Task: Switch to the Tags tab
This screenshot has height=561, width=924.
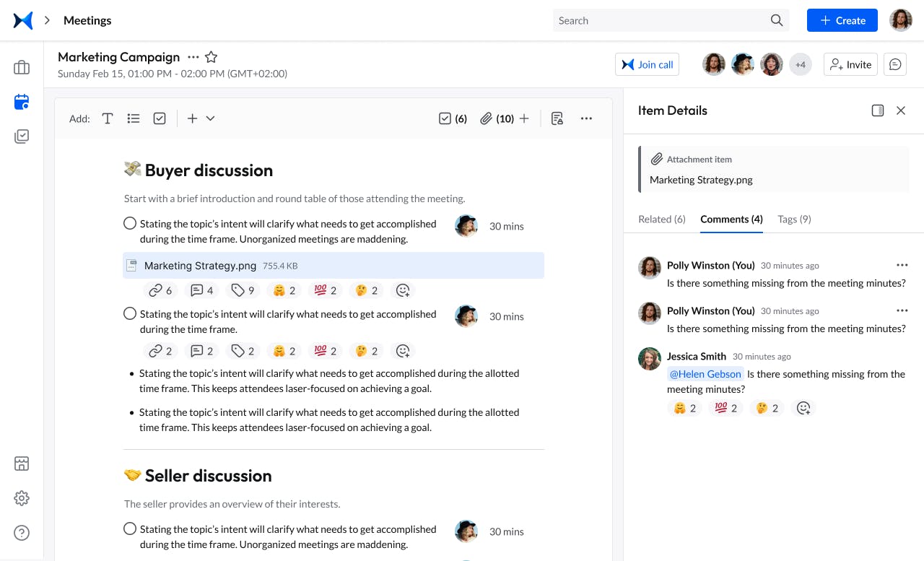Action: pos(794,219)
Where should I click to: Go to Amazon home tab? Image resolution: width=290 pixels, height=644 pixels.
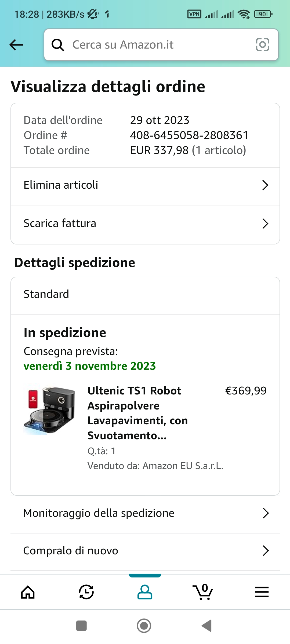click(x=28, y=592)
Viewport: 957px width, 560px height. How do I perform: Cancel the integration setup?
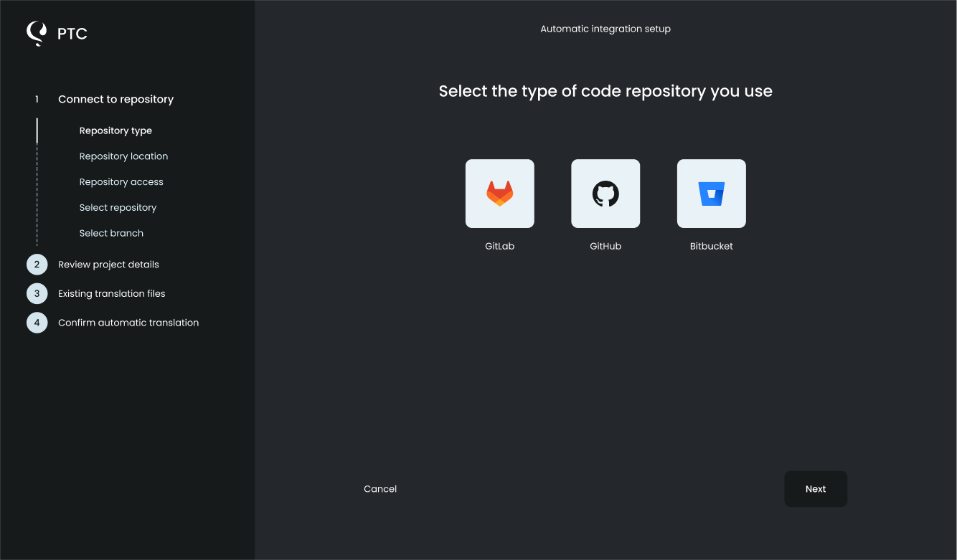380,489
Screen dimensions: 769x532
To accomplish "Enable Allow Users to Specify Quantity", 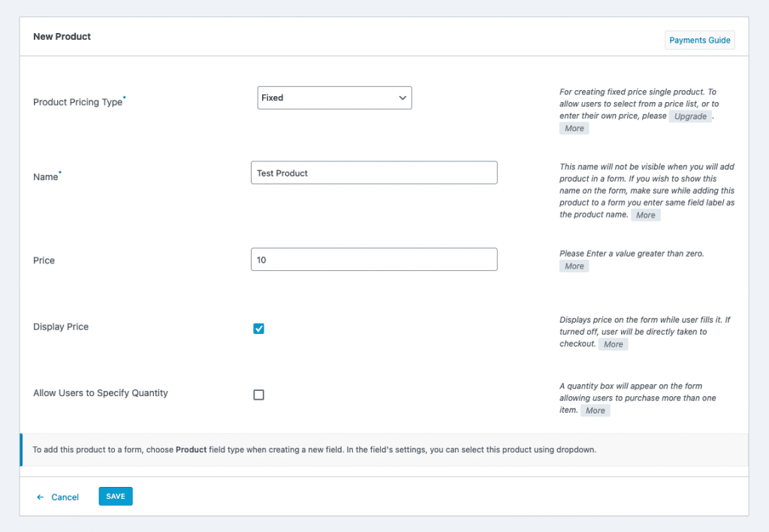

Exercise details: Transcribe every line from the one with "Screen dimensions: 769x532" to the last line of the records above, exactly, excluding pictures.

Written solution:
Screen dimensions: 769x532
To accomplish "Enable Allow Users to Specify Quantity", 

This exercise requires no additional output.